İran Türkleri / H. Nihal ATSIZ

İran Türkleri (1)

İran Türklerinden olduğu anlaşılan San’an Azer tarafından ’’ İran Türkleri’’ adıyla 44 sayfalık bir kitap  neşrolundu. Sekiz puntoluk harflerle dizilen ve resimlerle bezenen kitabın sonuna ayrıca iki tane de  harita iliştirilmiştir. Bu haritalardan biri 1922’de Sovyetler tarafından İran Azerbaycan’ı haritası,  ötekide İran Türklerinin yaşadıkları yerleri gösteren 1/400.000 ölçüsünde bir İran haritasıdır.

Kitabın önsözünde İran’daki beş milyon Türk adına, Türkiye münevverlerine hitaben söylenen  dokunaklı sözlerden bugün Türkiye’de 37.000 İranlı Türk mültecisi olduğunu öğreniyoruz. İşte kitap,  37.000’den birisi tarafından yazılmış ve İran Türklerini Türkiye Türklerine tanıtmak ülküsüyle kaleme  alınmıştır.

Kitap, İran’da hükümet süren Türklerin kısa tarihini anlatmakla başlıyor. Burada en çok dikkate çarpan  cihet, şimdiye kadar ’’ Samanlılar ’’ adı ile tanınmış olan maruf hükümdar sülalesinin ’’ Yasaman Kutay  Oğulları ‘’ diye anılmasıdır. Muharrir, hangi tarihi kaynağa dayanarak bu adı ileri sürdüğünü, maalesef  bildirmiyor. Malumdur ki Saman Oğulları devletinin ordusu Türk olmakla beraber hükümdar ailesinin  ırkı katî olarak tespit edilmiş değildi. Ekser tarihlerde Saman, bazen da Şaman şeklinde yazılan sülale  atasının Türk veya Fars olması ihtimalleri aynı zamanda mevcuttu.    Eğer bu şahsın adının Yasaman Kutay olduğu tarihî bir vakıa olarak ispat olunursa Saman Oğullarının  da Türklüğü ortaya çıkmış olur.

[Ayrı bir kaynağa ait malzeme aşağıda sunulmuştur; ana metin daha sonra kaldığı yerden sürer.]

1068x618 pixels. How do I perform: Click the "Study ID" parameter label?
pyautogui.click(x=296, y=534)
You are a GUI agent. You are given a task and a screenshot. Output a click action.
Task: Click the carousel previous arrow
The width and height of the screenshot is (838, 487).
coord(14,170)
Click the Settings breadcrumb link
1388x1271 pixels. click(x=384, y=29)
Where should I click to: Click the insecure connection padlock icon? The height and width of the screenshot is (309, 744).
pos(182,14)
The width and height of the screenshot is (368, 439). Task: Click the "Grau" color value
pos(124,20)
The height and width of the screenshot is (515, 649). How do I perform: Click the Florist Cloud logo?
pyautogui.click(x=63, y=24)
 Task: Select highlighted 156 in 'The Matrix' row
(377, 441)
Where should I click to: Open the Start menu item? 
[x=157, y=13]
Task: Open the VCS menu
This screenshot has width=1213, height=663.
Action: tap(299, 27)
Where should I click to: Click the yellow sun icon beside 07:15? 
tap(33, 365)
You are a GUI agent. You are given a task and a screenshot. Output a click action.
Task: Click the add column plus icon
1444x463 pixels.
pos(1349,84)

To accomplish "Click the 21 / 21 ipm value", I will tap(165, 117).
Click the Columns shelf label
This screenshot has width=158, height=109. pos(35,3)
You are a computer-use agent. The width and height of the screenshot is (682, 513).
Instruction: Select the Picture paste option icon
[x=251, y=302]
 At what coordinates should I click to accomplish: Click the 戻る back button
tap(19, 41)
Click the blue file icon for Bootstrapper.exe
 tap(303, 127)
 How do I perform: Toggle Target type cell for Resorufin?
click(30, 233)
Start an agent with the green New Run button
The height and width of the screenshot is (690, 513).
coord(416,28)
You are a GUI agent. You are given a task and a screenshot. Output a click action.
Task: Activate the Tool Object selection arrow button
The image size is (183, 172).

Müellif İran Türklerinin esasen Fars olup sonradan zorla Türkleştirildiği hakkında Acemler tarafından  ileri sürülen boş iddiaları reddettikten sonra İran Türklerinin yaşadığı yerlerdeki Türkçe coğrafi isimleri  ele alıyor ve köy, dağ, ırmak adlarından birçoğunun Türkçe olduğunu göstererek buraların Türk ülkesi  olduğunu ispat ediyor. Bir ülkedeki coğrafya isimlerinin, o ülkede yaşayan halkın milliyetini tayin  hususunda ne kadar sağlam bir delil olduğu malumdur. Bu delillerden başka kitabın 16. sayfasında  Tebrizli iki Türk çocuğunun resmi var ki, kıyafetleri ve yüzleri ile tamamıyla yuvarlak yüzlü ve topa.  kılıklı Türkiye çocuklarına derhal kanı kaynamaktadır.

Yine kitabın 17. sayısından öğrendiğimize göre İran’daki Türkçe coğrafi isimler değiştirilmekte,  yerlerine Farsçaları konmaktadır. Hatta Türk çocuklarına Türkçe isim koymanın aysak olduğunu da  yine burada hayret ve ibretle okumaktayız. İşte bu küçük ve değerli kitabın 22 sayfası bu ibret ve  hayret verici hadiselerle doldur.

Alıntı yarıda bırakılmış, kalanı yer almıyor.